English singer and songwriter (born 1996)

Caroline Lara Alvares (born 14 August 1996), known professionally as Caro Caxi, is an English singer and songwriter. She initially gained attention in 2016 as part of the girl group Four of Diamonds, who competed on the thirteenth series of The X Factor UK. The group finished in eighth place and went on to be signed to EMI Records, releasing numerous singles, before ultimately going on an indefinite hiatus in 2020. Since leaving the group, she has written material for various singers and released Latin pop music under the stage name Caro Caxi.

==Life and career==
Caroline Lara Alvares was born on 14 August 1996 in Lambeth, London. She was born to a Spanish mother and an Indian father and grew up with various cultures present in her upbringing. She grew up predominantly in Brixton, but also spent time in Spain. In her youth, she attended Streatham and Clapham High School and Graveney School's sixth form college, before going on to attain a BA in the study of commercial music at the University of Westminster. In 2016, alongside Yasmin Broom, Sophia Saffarian and Lauren Rammell, she became a member of the girl group Four of Diamonds. Later that year, they auditioned for the thirteenth series of The X Factor UK, initially making it through to the "judges' houses" stage of the series before being eliminated. However, it was later announced that Four of Diamonds would take Brooks Way's place for the remainder of the live shows, starting in week 2. They eventually finished in eighth place. Following the conclusion of the series, the final eight contestants co-headlined The X Factor Live Tour in 2017.

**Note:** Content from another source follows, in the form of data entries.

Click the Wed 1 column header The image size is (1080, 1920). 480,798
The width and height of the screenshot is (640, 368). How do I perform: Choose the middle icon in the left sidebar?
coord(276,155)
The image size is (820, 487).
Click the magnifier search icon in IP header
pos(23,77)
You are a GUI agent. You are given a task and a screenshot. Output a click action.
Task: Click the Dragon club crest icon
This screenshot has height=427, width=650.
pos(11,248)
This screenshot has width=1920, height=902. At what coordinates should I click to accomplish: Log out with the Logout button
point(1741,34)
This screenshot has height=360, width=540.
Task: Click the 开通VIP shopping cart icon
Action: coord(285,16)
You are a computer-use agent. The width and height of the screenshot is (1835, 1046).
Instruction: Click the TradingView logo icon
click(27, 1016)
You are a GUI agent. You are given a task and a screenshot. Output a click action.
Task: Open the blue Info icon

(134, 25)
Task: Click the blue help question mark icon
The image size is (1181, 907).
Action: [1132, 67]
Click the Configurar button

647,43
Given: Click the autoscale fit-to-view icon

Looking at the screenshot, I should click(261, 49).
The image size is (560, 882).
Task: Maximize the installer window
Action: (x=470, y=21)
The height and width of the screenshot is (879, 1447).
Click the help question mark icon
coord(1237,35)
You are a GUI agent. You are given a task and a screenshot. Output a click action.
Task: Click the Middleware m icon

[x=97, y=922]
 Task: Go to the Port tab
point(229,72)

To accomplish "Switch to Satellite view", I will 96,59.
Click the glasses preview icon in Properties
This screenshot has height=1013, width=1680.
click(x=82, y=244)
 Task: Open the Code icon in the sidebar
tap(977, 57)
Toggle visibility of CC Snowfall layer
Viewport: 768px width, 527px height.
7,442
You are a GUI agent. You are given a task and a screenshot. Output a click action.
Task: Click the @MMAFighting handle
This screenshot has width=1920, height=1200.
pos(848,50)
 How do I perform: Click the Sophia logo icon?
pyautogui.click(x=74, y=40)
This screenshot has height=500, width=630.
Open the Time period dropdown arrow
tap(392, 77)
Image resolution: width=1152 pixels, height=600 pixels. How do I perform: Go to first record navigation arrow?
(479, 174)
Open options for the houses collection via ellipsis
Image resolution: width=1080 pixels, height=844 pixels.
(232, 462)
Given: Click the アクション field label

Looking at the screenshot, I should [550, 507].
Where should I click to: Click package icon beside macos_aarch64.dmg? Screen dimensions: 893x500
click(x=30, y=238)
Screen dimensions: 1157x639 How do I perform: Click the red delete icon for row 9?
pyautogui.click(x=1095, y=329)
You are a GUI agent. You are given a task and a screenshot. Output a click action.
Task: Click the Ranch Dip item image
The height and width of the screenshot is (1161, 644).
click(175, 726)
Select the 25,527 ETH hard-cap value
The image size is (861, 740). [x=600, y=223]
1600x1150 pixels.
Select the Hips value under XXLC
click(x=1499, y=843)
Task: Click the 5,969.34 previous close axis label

In 2018, Four of Diamonds signed with EMI Records, becoming the first girl group to be signed to EMI since the Spice Girls.. They released a string of singles, including collaborations with Burna Boy, Saweetie and Mr Eazi. They also supported Rita Ora on the Phoenix World Tour across the United Kingdom. The group's debut album was produced by Jonas Blue, but it was ultimately never released, with the group announcing an indefinite hiatus in 2020 due to the COVID-19 pandemic.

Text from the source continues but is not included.